The afore-mentioned Maria Lvova-Belova herself is scheduled to brief an informal meeting on the evacuation of children from conflict zones – a meeting planned before the ICC’s announcement. Britain has blocked the UN webcast of this meeting, stating: “She should not be afforded a UN platform to spread disinformation. If she wants to give an account of her actions, she can do so in The Hague.”
Rightly or wrongly, it is difficult to see how the UNSC can move forward this month while its own members limit their engagement.
Beyond the hypocrisy that a country in the midst of an illegal invasion is presiding over the council that was designed to prevent such occurrences, the UNSC’s paralysis over Ukraine has highlighted the systemic and structural issues at the core of an institution established – and monopolised by – the victors in the wake of the Second World War. However, few expect it to bring any long-awaited reform. Sergyi Kyslytsya, the Ukrainian permanent representative to the UN, acknowledged that, most likely, “everybody will get accustomed to this new level of global hypocrisy.”
What could be done?
Back in November 2022, UN Member States were already broadly agreed on the need to modernise the UNSC in order to better enable it to address current global challenges and instances of mass atrocities, with the main point of divergence being the use of the Council’s veto authority. Speakers suggested the veto power should be governed by more regulations, and membership to both the permanent and non-permanent categories expanded.

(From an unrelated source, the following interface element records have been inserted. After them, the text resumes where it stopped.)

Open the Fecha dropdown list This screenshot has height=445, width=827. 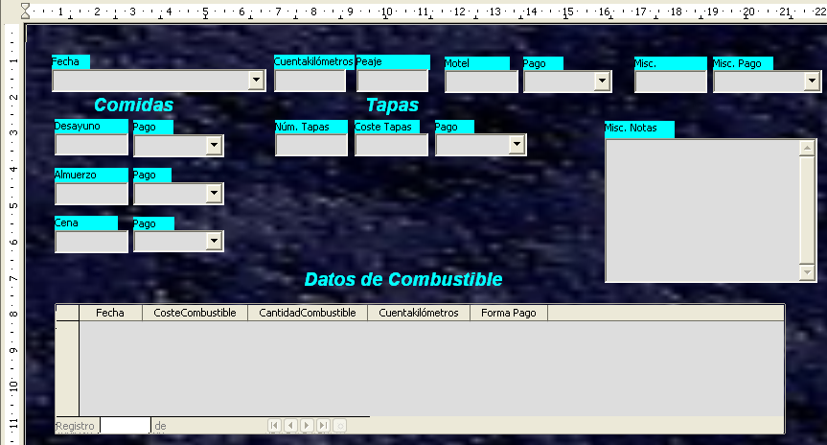click(x=256, y=82)
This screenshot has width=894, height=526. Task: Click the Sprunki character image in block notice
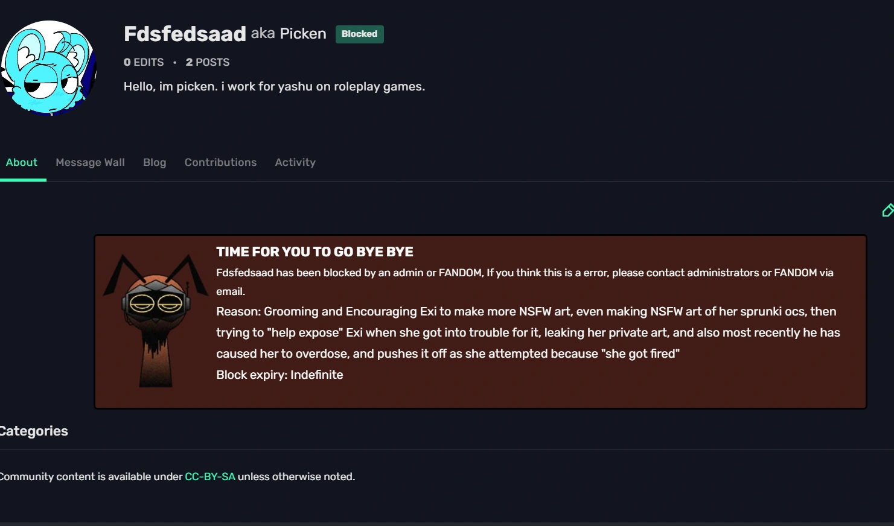coord(156,321)
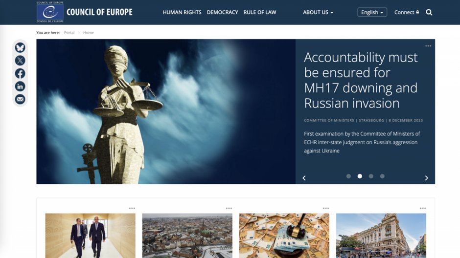Expand the About Us menu
Image resolution: width=460 pixels, height=258 pixels.
(318, 12)
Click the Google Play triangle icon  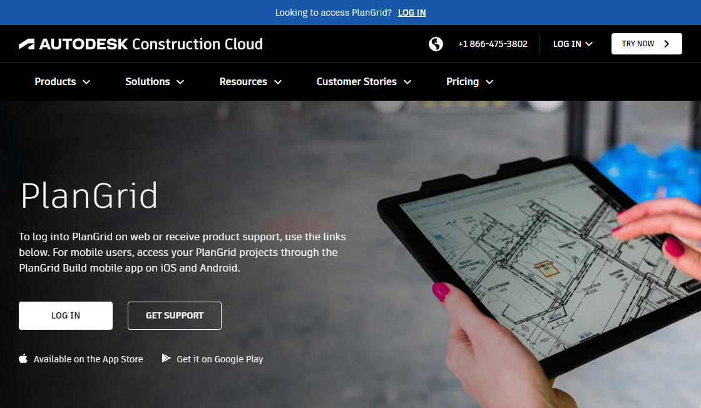click(x=166, y=359)
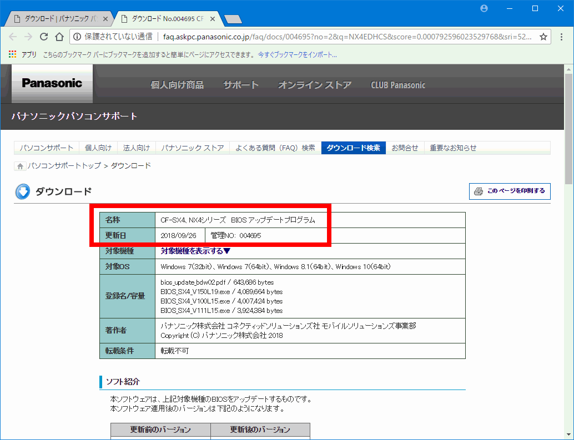
Task: Open the サポート menu item
Action: pyautogui.click(x=240, y=84)
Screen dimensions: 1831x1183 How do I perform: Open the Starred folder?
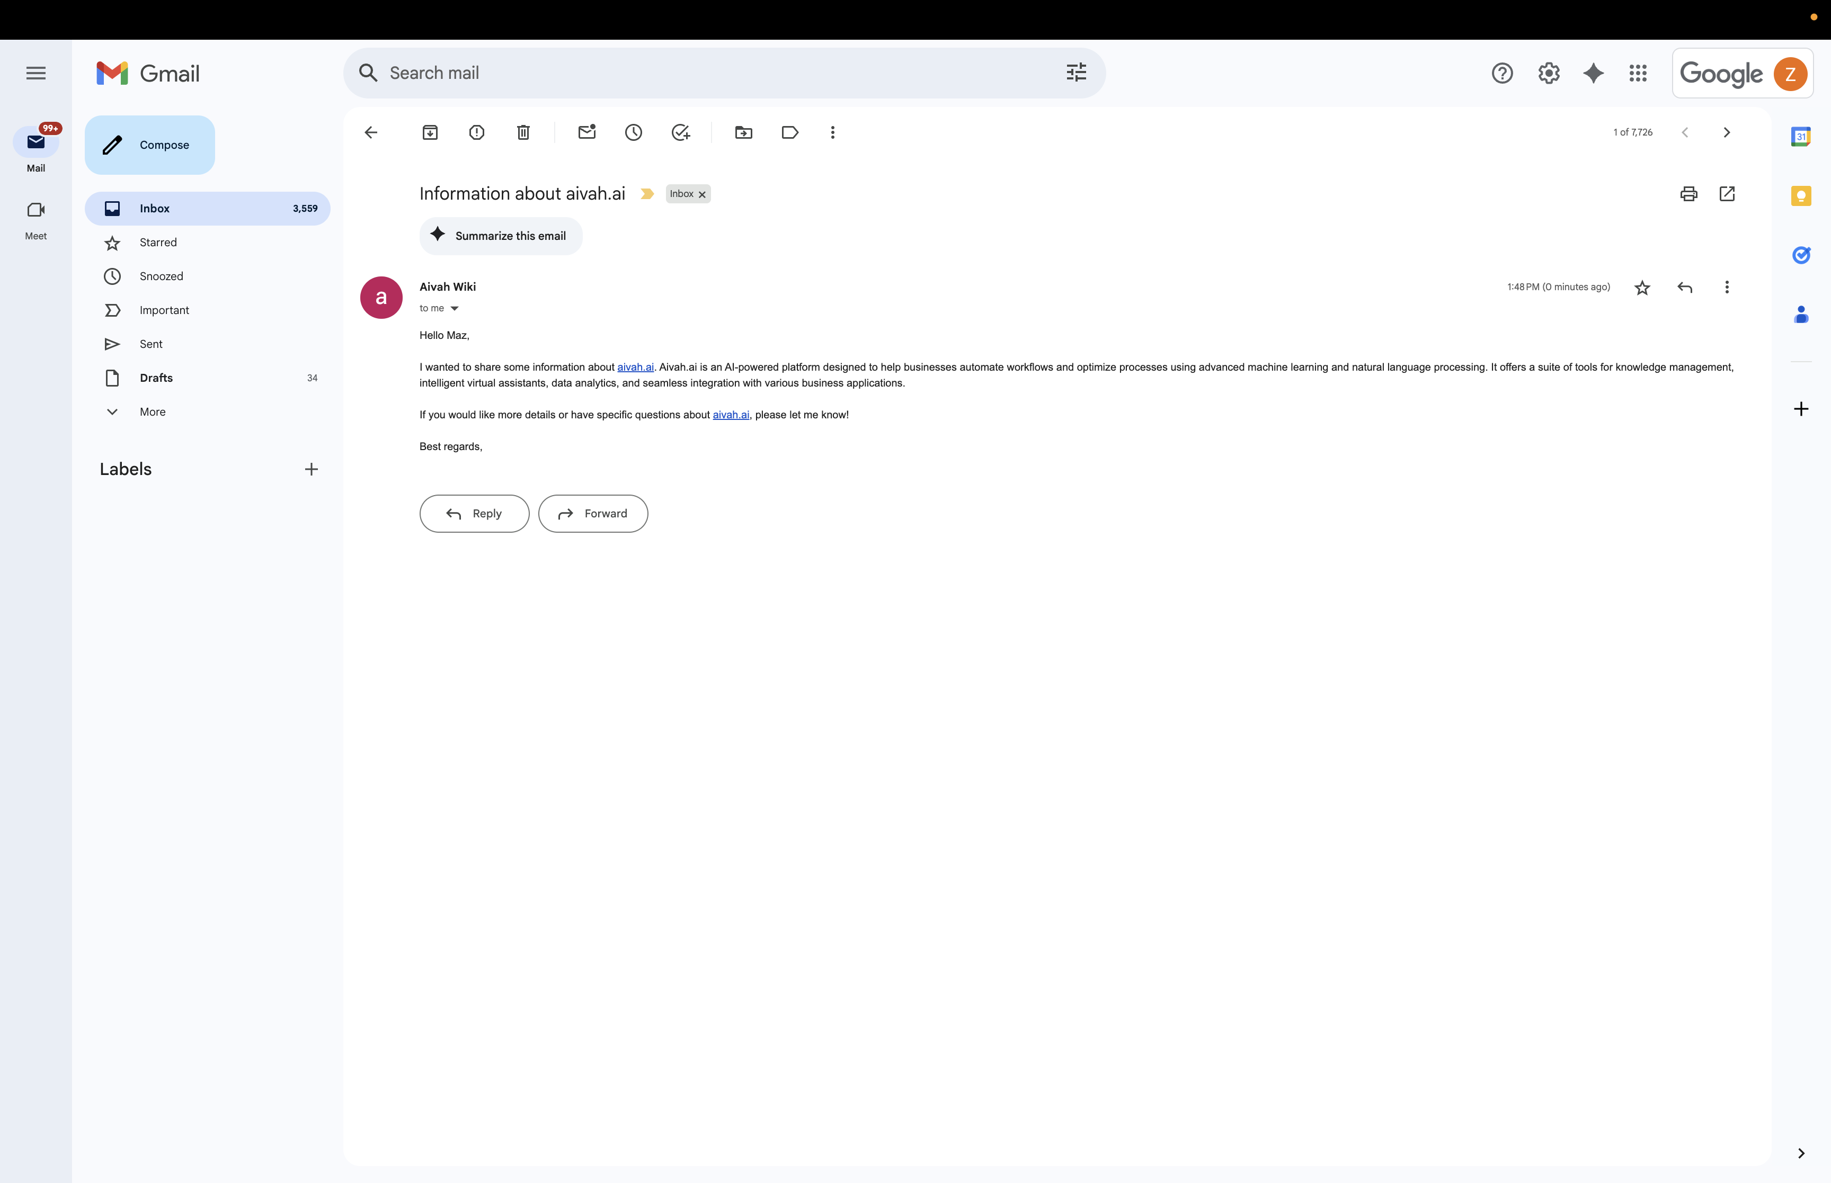158,243
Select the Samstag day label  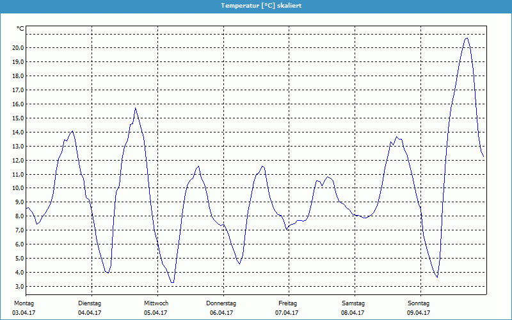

Russia’s privileges as a member of the P5 allowed it to immediately and unilaterally veto a resolution, which 81 of the UN’s 193 member-states cosponsored, denouncing the invasion of Ukraine. While decrying the ability of a country to veto resolutions on a conflict in which it is actively involved, it is sadly unlikely that other permanent members will take actions which ultimately undermine their own advantages in the Council.
However, it is clear that increased regulation of the veto power could prevent the deadlocks for which the UNSC, in its current form, seems to be designed. Limiting the power of P5 members to veto resolutions which relate to acts of aggression in which they are active actors could be a productive place to start.
The UN Charter does require members of the Security Council to abstain from voting when the Council is dealing with a dispute to which they are a party. This duty, however, is limited to Chapter VI of the Charter, dealing with the pacific settlement of disputes. Actions relating to international peace and security, under Chapter VII, are not subject to this requirement – hence expanding this requirement could limit the power of P5 members to block resolutions pertaining to conflicts to which they are active parties.
There is also the strong sense of a total lack of accountability for P5 members, who seem to condemn acts of aggression only when these don’t support their own interests. There was little accountability for the US and UK following the illegal invasion of Iraq, itself a UN member state. While it is also unlikely that P5 members will support reforms to make member states who violate international law answerable for it, it seems clear that a member state, especially a P5 member, who violates the UN charter should be subject to accountability measures, whether these be reduced agenda-setting powers, reduced veto powers, or other sanctions. In this way, an uneasy balance could be reached, where violating international law would actively reduce a state’s ability to wield influence on an international level.